Monday, February 3, 2025

Molybdenum again

Four years ago, I heard of chloroplasts, which spiced the Boring Billion 1342 Mya. We already had the water of course - but also molybdenum, which must come from the outer solar system. Our moly' was claimed from Theia. I couldn't square these data; so I mooted the moly' was buried under the surface, much-later ejected by volcano to feed the future plants.

Rutgers today is talking late-accretion, with moly' and also ruthenium - although you need into the paper for that. Rutgers' summary makes little sense to me.

Best I can tell from the paper: the moly' seems linked with the last noncarbon chondrites. This is tagged "10 to 20 wt%" by time, such a chunk as would precede the Theia merger. After Theia was buried, when our Moon formed (less far) above us: comes the "0.5 to 2 wt%... veneer". This has the ruthenium our miners can get to.

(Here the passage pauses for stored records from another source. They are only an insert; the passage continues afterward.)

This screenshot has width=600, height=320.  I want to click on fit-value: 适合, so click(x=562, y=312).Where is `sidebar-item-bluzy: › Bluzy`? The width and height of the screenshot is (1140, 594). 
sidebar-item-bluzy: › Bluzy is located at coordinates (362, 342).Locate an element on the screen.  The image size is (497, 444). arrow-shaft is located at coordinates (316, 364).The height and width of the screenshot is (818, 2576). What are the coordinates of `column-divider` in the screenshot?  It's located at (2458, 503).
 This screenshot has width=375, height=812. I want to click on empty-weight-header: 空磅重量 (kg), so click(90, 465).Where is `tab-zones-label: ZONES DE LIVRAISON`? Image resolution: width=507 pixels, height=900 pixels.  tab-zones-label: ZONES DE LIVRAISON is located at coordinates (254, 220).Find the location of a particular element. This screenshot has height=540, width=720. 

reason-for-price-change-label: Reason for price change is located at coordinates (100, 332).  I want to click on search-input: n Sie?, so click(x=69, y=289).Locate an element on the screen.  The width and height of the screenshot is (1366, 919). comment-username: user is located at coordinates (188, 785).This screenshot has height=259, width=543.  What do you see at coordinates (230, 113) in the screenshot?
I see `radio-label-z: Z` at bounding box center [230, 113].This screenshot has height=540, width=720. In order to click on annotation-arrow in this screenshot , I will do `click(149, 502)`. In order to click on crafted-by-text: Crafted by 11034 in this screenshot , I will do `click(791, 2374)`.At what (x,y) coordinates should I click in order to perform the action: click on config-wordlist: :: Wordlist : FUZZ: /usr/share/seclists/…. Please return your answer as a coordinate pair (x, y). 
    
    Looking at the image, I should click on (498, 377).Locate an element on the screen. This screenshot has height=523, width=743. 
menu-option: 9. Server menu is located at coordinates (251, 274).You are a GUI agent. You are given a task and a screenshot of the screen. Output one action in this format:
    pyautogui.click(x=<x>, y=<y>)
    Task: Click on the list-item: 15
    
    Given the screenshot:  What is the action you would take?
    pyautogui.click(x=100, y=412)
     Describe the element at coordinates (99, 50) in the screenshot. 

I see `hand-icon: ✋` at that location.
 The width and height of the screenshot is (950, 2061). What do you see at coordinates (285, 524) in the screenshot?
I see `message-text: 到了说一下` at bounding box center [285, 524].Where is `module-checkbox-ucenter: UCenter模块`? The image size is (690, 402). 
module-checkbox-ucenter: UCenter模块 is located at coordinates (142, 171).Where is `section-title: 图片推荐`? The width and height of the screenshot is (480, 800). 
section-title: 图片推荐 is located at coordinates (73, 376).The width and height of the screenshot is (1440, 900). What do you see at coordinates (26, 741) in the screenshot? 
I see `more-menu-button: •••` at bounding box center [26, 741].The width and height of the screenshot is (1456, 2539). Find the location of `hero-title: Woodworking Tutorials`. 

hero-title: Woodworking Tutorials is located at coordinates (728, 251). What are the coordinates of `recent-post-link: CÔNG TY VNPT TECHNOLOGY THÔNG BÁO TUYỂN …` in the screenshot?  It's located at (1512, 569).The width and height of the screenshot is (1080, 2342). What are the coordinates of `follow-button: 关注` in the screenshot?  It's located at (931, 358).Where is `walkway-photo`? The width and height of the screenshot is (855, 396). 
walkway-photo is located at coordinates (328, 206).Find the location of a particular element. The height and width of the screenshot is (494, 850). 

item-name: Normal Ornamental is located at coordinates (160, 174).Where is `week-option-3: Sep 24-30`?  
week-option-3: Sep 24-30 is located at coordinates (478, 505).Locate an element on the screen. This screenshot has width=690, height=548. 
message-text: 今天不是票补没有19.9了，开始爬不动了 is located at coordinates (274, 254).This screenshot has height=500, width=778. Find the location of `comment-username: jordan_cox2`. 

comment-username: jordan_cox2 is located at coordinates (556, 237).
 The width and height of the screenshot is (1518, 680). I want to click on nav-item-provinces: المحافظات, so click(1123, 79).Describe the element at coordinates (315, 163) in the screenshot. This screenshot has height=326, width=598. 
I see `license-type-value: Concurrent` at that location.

Apparently ruthenium is so ironloving ("siderophile") that preTheia ruthenium would have just merged with molten iron, to sink to the lower mantle.

A bit surprising to me, the preTheia moly' seems to come from carbonaceous chondrites... which I guess it would. The later veneer is heavily stony, by contrast. They're mooting that by then we already had that asteroid-belt barrier. Stones are mostly what was left, all the way out to Mars and Vesta (both very stony themselves). Here's the last para':

The finding of an NC-dominated accretion during the late-stage of Earth’s accretion implies that the putative Moon-forming giant impactor was NC in nature and presumptively originated from materials formed in the inner Solar System. If the interpretation that CC materials originated in the wetter outer portion of the Solar nebula is correct, then these results suggest that late-stage accretion may not have provided the bulk of Earth’s water.

So I guess the water was always underneath us and has simply bubbled up.